Shelby Marlo is a professional dog trainer and an animal behavioral specialist who has been featured in magazines such as Entertainment Weekly, Los Angeles, Vanity Fair, and Dog World. Her clients include many celebrities.
Shelby Marlo's New Art of Dog Training: Balancing Love and Disciplineby Shelby Marlo, Taura S. Mizrahi
Shelby Marlo's advice, which has graced the pages of Vanity Fair and Entertainment Weekly, has also helped celebrities like Bridget Fonda, Dionne Warwick, and Halle Berry. No one -- least of all Hollywood's elite -- can argue with the woman who can teach a dog to "sit," "stay," "come," and "roll over," using positive reinforcement instead of punitive and inhumane… See more details below
Shelby Marlo's advice, which has graced the pages of Vanity Fair and Entertainment Weekly, has also helped celebrities like Bridget Fonda, Dionne Warwick, and Halle Berry. No one -- least of all Hollywood's elite -- can argue with the woman who can teach a dog to "sit," "stay," "come," and "roll over," using positive reinforcement instead of punitive and inhumane methods. barnesandnoble.com contributing writer Sharon Goldman Edry recently had the opportunity to catch up with Marlo, author of Shelby Marlo's New Art of Dog Training , and find out more about her life as a dog trainer to the stars.
barnesandnoble.com: What inspired you to move from dog trainer to author?
Shelby Marlo: Well, there are dog training books out there that are popular but have so much misinformation. Things have progressed so quickly in the last ten years from where a lot of these books are coming from that I was just compelled to make a stab at stopping the misinformation.
bn: What kind of misinformation?
SM: Oh, that you should use a choke chain, that you shouldn't use food in training, the fallacy that dogs have a desire to please. Now we know better -- that the way animals learn is through reinforcement. You get a whole lot further by using a treat than by getting a dog to work by trying to avoid a correction on a choke chain or a loud no. There are still books out there that tell you to put a dog's nose in its mess to punish him.
bn: What inspired you to get into dog training?
SM: I was born an animal person -- I loved every kind of animal. There was a dog named Pearl that I was in love with when I was a teenager, and I trained her myself. I wasn't aware then of anything known as dog training; it was just something that came naturally to me. When she was aging, I knew I'd be devastated by her loss so I started to find another dog. When Pearl started to fail, I turned all my attention to the puppy, Lotte. One day, I was driving down the street and saw a sign for a dog training class, the first time I had heard of such a thing. But I was horrified with what the man told us to do. He wanted me to push the dog, pull it, coerce it, force it. I survived the class by ignoring things he told me to do. I became obsessed with dog training and read everything on the subject I could get my hands on. I sought out information about the other world of dog training, the people that use food as a motivator. It's amazing what happened when I started to go in that direction.

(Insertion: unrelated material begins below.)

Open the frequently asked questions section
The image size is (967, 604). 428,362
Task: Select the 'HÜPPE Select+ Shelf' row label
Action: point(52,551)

bn: In Shelby Marlo's New Art of Dog Training you talk a great deal about the importance of rank. Can you explain what you mean by that?
SM: In the culture of dogs, you have to have a leader. [Dogs] are predators, and historically dogs had to kill their prey. To prevent anarchy, they had to respect each other's place. The leader dictates what they do and where they go, and the hierarchy goes down from there. The whole point is that when dogs feed, they defer to each other rather than kill each other. The rank issue also comes into play because dogs are very social and hunt in packs. The leader is the highest-ranking animal and has access to the best resources, such as the best resting areas and food. Now, the human being has to be the leader in the household, but this doesn't mean -- and this is where other books fail -- that you have to roll the dog over, stare in its face, and say, "I'm the boss." That's dangerous, and if you do that wrong, the dog may bite you. There are more effective ways to show that you're the leader -- you can have the dog sleep on the floor, for example.
bn: But what if you want your dog to sleep with you?
SM: Well, I sleep with my latest puppy, Fanny, because I'm not having any problems with her. My puppy understands that I'm above her because of the way I live with her on a day-to-day basis. But if you have an aggressive or pushy dog, the animal has to come to an understanding where he feels the owner is the leader. You have to regain control over the situation, and not allowing access to high resting places like the couch or bed -- even if it's just for a while -- may help. When you get a new puppy, it's good to establish these rules right off the bat, and then you can start to loosen up.
bn: One of the interesting things you say in your book is to begin socializing your dog as early as seven weeks, even though the conventional wisdom is to keep puppies entirely indoors until their shots are completed.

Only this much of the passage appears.